A song about David and Goliath was just tremendous. (Thesaurus, don't let me down now. These guys can use up all the good adjectives!)

Employing humor to make a point without getting preachy, "David" said to "Goliath," I'm gonna give you a spanking." Take 6 tagged the number with this line: "Little David made a good shot," and they pointed their finger-guns into the audience.

"There is a quiet place, far from the rapid pace, where God can soothe my troubled mind." Thus began one of my favorite numbers of the evening. Another really nice line was "From this quiet place, I go prepared to face, a new day with love for all mankind." What glorious harmonies! I loved it, and I heard at least one "Amen" from somewhere in the crowd.

During their performance of "Mary Don't You Weep Don't You Moan" an avid fan in the front row was brought to the front of the stage and quite ably handled a solo part. He loved it and so did the audience. Oh, yes, there was participation by the entire audience on this one, with sections of them being assigned "Oh, Oh, Mary" and "Don't weep no more." Numerous times during the number -- and others -- squeals and other expressions of enjoyment could be heard in the audience.

After a brief pause to change tape -- there were no intermissions -- Take 6 came back and laid an anything-but-traditional version of "I'm Gonna Walk That Lonesome Valley." I liked their version; they really showed off their tremendous vocal ranges on this one.

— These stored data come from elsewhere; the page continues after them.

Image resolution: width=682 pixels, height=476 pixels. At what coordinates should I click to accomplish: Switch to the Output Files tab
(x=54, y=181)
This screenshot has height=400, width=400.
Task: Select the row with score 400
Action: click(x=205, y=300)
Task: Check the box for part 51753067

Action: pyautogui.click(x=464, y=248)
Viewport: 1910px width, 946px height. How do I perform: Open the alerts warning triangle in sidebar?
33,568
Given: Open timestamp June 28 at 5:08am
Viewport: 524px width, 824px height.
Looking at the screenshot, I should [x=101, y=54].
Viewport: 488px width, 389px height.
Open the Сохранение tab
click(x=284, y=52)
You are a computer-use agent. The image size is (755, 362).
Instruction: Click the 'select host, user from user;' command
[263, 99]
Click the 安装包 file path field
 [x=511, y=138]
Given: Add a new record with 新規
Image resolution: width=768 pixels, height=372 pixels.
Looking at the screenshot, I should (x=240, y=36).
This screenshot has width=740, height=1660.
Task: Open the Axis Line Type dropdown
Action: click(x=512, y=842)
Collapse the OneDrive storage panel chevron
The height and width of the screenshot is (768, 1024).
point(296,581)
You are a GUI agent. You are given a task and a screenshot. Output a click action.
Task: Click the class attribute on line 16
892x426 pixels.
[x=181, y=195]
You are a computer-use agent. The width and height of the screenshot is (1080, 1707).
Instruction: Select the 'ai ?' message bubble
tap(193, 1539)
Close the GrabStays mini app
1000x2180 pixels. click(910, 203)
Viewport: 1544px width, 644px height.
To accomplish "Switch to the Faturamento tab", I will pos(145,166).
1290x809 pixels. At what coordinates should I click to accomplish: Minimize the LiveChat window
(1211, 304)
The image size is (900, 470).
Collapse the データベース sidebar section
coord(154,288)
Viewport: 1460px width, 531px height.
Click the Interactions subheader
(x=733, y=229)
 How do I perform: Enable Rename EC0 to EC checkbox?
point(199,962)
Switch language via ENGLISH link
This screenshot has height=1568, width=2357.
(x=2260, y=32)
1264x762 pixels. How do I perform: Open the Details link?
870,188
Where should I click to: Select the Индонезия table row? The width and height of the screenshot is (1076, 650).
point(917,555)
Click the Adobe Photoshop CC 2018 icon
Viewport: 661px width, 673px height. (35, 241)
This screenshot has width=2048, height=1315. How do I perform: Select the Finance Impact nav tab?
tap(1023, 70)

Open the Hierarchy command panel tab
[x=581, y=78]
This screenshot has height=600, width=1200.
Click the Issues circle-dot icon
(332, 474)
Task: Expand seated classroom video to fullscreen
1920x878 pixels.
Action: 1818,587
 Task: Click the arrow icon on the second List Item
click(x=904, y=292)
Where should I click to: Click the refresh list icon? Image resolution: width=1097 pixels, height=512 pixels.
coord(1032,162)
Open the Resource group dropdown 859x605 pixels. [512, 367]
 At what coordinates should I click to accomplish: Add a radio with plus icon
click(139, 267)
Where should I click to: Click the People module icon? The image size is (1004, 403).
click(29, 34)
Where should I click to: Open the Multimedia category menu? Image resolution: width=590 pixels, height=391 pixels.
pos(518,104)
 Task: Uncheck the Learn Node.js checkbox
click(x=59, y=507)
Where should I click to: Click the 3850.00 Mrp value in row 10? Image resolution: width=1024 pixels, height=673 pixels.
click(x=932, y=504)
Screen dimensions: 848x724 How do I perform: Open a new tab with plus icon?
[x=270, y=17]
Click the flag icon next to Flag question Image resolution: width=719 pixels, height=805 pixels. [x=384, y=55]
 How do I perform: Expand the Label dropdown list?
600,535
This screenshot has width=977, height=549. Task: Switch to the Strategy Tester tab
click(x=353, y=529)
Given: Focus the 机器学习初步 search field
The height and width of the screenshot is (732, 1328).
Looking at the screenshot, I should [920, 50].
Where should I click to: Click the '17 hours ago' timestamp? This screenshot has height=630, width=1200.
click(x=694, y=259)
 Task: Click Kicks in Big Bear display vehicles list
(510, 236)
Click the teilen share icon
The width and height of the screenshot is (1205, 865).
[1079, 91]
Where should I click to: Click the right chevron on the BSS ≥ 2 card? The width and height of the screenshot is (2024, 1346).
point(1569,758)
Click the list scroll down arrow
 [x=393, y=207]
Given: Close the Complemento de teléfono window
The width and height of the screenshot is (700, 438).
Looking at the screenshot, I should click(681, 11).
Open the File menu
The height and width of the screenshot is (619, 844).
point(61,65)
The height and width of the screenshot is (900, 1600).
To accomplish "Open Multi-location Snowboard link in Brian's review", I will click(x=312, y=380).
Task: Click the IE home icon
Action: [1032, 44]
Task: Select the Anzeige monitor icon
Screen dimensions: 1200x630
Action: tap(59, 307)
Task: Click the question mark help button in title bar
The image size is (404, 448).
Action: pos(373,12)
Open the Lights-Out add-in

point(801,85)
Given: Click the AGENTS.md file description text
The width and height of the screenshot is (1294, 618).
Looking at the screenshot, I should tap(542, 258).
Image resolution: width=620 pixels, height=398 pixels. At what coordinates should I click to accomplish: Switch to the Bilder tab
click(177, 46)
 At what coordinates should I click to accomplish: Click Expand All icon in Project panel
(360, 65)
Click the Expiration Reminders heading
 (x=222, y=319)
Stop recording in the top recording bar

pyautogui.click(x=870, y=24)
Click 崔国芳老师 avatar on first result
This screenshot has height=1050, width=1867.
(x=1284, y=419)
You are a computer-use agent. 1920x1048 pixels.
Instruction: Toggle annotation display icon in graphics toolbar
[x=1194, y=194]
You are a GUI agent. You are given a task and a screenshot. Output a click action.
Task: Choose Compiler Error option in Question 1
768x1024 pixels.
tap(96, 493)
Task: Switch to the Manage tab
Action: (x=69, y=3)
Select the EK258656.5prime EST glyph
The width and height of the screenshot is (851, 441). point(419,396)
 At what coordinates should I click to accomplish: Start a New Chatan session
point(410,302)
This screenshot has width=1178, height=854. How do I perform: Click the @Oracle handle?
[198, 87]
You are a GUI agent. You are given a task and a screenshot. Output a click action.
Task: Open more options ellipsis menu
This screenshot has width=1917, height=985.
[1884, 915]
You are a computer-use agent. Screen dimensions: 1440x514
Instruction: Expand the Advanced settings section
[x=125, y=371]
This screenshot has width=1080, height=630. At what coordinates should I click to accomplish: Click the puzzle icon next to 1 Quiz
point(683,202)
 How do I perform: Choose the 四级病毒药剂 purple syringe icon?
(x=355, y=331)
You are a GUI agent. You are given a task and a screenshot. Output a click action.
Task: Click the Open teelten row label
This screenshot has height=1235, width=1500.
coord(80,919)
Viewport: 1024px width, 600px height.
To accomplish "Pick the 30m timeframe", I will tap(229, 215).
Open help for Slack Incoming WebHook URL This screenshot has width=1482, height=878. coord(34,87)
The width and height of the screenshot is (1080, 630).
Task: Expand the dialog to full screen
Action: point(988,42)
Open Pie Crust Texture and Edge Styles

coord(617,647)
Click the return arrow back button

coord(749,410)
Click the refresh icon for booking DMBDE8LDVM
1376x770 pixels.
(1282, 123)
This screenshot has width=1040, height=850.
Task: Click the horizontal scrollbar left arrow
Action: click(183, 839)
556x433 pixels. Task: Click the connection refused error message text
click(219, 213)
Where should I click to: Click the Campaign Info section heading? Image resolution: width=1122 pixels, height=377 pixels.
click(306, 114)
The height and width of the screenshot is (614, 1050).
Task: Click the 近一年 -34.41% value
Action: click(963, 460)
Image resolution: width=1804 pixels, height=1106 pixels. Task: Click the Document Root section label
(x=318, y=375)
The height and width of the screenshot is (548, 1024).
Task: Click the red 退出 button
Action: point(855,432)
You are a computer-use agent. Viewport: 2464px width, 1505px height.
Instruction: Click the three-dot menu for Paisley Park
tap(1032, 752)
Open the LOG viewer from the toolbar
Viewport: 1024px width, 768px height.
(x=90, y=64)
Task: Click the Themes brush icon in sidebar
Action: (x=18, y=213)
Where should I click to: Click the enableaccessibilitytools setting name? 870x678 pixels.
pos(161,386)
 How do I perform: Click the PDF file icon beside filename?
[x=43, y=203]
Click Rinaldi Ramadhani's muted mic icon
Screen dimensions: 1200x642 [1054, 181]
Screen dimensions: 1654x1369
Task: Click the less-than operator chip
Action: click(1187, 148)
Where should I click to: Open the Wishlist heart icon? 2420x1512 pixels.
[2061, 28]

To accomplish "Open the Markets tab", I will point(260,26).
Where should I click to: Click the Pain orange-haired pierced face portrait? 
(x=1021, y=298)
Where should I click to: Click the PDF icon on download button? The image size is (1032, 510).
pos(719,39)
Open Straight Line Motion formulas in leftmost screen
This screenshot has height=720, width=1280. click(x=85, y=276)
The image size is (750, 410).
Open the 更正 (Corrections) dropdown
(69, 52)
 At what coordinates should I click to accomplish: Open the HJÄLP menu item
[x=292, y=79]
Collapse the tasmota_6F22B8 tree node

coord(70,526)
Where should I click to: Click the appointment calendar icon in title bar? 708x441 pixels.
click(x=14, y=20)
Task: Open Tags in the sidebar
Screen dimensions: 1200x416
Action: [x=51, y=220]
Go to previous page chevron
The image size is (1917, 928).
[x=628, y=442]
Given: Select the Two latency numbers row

"It's story time, boys and girls," the emcee-of-the-moment said. Adding, "It's the story of the crucifixion told from the devil's point of view," he continued. After introducing the characters in the mini-musical (Satan was hissed), they used modern-day jargon to relate how they "had a party."

"They brought beer, Jack Daniels and some pretzels" to celebrate the crucifixion, and "Grave" soon declared said, "That Jew's on ice." A well-written line in the "musical" came when someone declared that after the crucifixion it was "hard to pray." A cast member fired back, "May seem like that on Friday, but Sunday's on the way." When it was declared that Jesus was alive the audience cheered.

A good many of the audience recognized the opening sounds that heralded the performance of "Spread Love," and they leaped to their feet and began swaying and clapping. This went on and on and the cameras a lot of audience footage.

I do not believe that Take 6 would have had a prayer of getting out of Louisville without an encore number. They chose a great finale -- "This Time I Found A Gold Mine In You."

And the audience and anyone else who has been fortunate enough to experience the wonderful contemporary gospel sextet would say that they had found a gold mine of entertainment in Take 6. Amen!